▶ TEXTO
________________________________________

La fuerza del pecado es increíble. Lo fue el primero y lo son los demás a lo largo de la historia. No hay pecado, por muy oculto que sea, que no tenga repercusiones en el ámbito personal, familiar y social. El primero también las tuvo.

El Papa dedica la segunda parte de su Exhortación cuaresmal a la fuerza del pecado. Con influencia concreta en el deterioro de la naturaleza.

Me permito contaros una historia. Durante 23 años he trabajado con Montañeras y Montañeros de Santa María. Con marcha mensual todos los meses a la sierra. Además de los campamentos de verano. Con frecuencia, llegábamos a lugares preciosos pero deteriorados. Lo primero era limpiarlos para gozar de aquel trozo de la naturaleza. Nuestro lema era dejarlo más limpio de lo que lo habíamos encontrado. Había una patrulla de la basura para una última revisión. Todas las sobras encontradas y producidas volvían en bolsas a los contenedores de la ciudad. Los Montañeros y Montañeras de Santa María no éramos ecologista de profesión, ni había entonces demasiado debate sobre este asunto. Era nuestro sentido cristiano el que nos invitaba a cuidar la naturaleza. Qué contento se siente uno al leer estas palabras del Papa Francisco.

La redención creó nueva armonía, pero siempre la amenaza del pecado acecha a los creyentes: “Efectivamente, cuando no vivimos como hijos de Dios, a menudo tenemos comportamientos destructivos hacia el prójimo y las demás criaturas –y también hacia nosotros mismos-, al considerar, más o menos conscientemente, que podemos usarlas como nos plazca. Entonces reina la intemperancia y eso lleva a un estilo de vida que viola los límites de nuestra condición humana y que la naturaleza nos pide respetar... Si no anhelamos la Pascua, si no vivimos en el horizonte de la Resurrección, está claro que la lógica del todo y ya, del tener cada vez más, acaba por imponerse”.

La razón no está en causas externas: “Como sabemos, la causa de todo mal es el pecado, que desde su aparición entre los hombres interrumpió la comunión con Dios, con los demás y con la creación, a la cual estamos vinculados mediante nuestro cuerpo… de manera que el jardín se ha transformado en un desierto. Se trata del pecado que lleva al hombre a considerarse el dios de la creación, a sentirse dueño absoluto y a no usarla para el fin deseado por el Creador, sino para su propio interés, en detrimento de las criaturas y de los demás”.

Cuando nos encerramos en nosotros mismos, sin referencia a Dios Creador, las fuerzas del mal se desatan con furia: “Cuando se abandona la ley de Dios, la ley del amor, acaba triunfando la ley del más fuerte sobre el más débil. El pecado que anida en el corazón del hombre –y se manifiesta como avidez, afán por un bienestar desmedido, desinterés por el bien de los demás y a menudo también por el propio- lleva a la explotación de la creación, de las personas y del medio ambiente, según la codicia insaciable que considera todo deseo como un derecho y que antes o después acabará por destruir incluso a quien vive bajo su dominio”.

________________________________________

▶ EXTRACTOS DE REGISTROS

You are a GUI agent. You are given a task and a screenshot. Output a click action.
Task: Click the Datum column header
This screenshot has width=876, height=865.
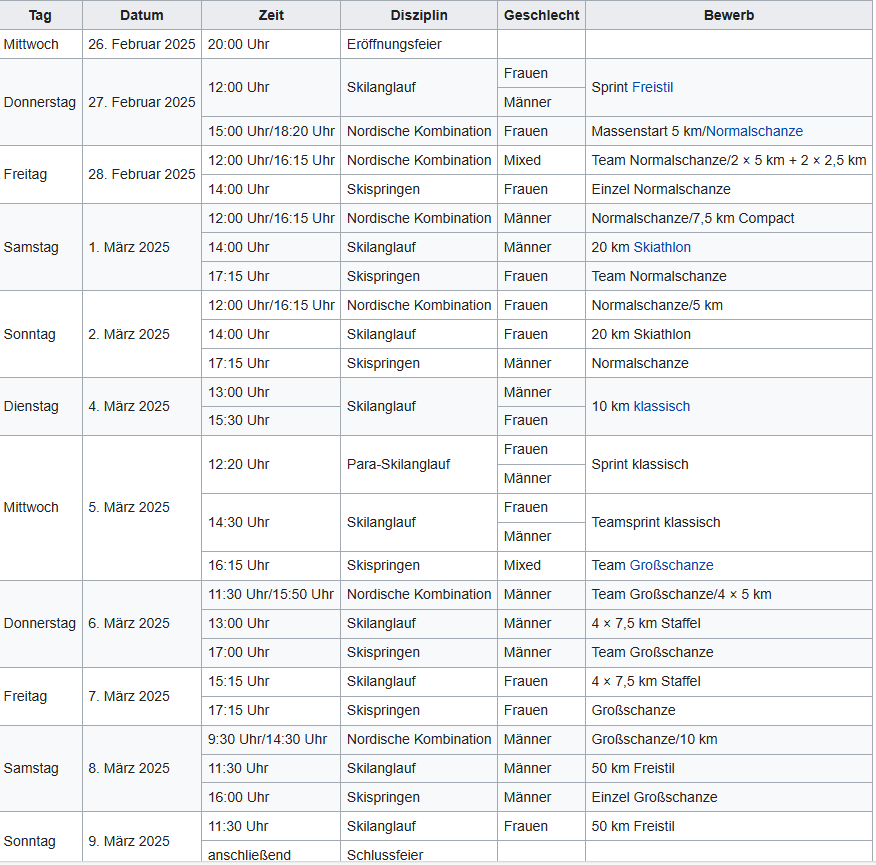point(141,15)
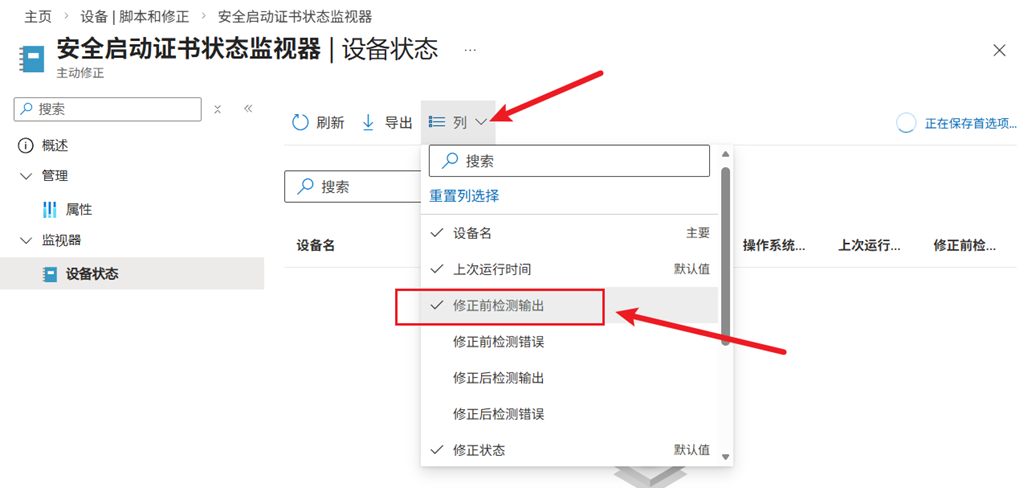Image resolution: width=1024 pixels, height=488 pixels.
Task: Open the Columns (列) list icon
Action: (437, 122)

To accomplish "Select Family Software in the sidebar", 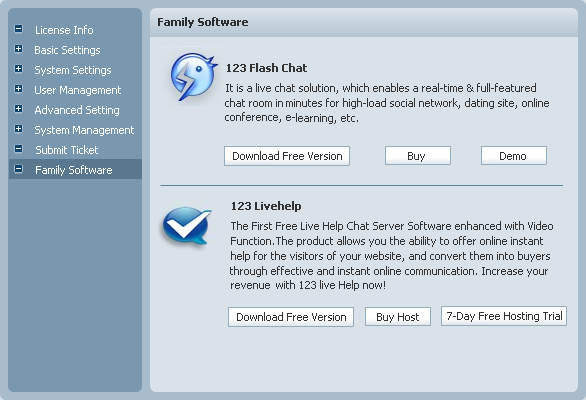I will [74, 170].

________________________________________

▶ TAREAS POR REALIZAR
A. Contesta estas preguntas a partir del texto sobre la fuerza del pecado:
(i) ¿Durante cuántos años trabajó quien escribe con Montañeras y Montañeros de Santa María?
(ii) ¿A qué dedica el Papa la segunda parte de su Exhortación cuaresmal?
(iii) Según la cita del Papa, ¿qué acaba triunfando cuando se abandona la ley de Dios?
B. Renombra "patrulla de la basura" como "patrulla de limpieza" al copiar el fragmento del texto que va desde "Me permito contaros" hasta "del Papa Francisco.".
C. Enumera las formas en que, según la cita del Papa recogida en el texto, se manifiesta el pecado que anida en el corazón del hombre.
Los registros proceden de otra fuente distinta a la del texto.

▶ RESPUESTAS ESPERADAS
A.
(i) Durante 23 años.
(ii) A la fuerza del pecado.
(iii) La ley del más fuerte sobre el más débil.

B.
Me permito contaros una historia. Durante 23 años he trabajado con Montañeras y Montañeros de Santa María. Con marcha mensual todos los meses a la sierra. Además de los campamentos de verano. Con frecuencia, llegábamos a lugares preciosos pero deteriorados. Lo primero era limpiarlos para gozar de aquel trozo de la naturaleza. Nuestro lema era dejarlo más limpio de lo que lo habíamos encontrado. Había una patrulla de limpieza para una última revisión. Todas las sobras encontradas y producidas volvían en bolsas a los contenedores de la ciudad. Los Montañeros y Montañeras de Santa María no éramos ecologista de profesión, ni había entonces demasiado debate sobre este asunto. Era nuestro sentido cristiano el que nos invitaba a cuidar la naturaleza. Qué contento se siente uno al leer estas palabras del Papa Francisco.

C.
- Avidez
- Afán por un bienestar desmedido
- Desinterés por el bien de los demás y a menudo también por el propio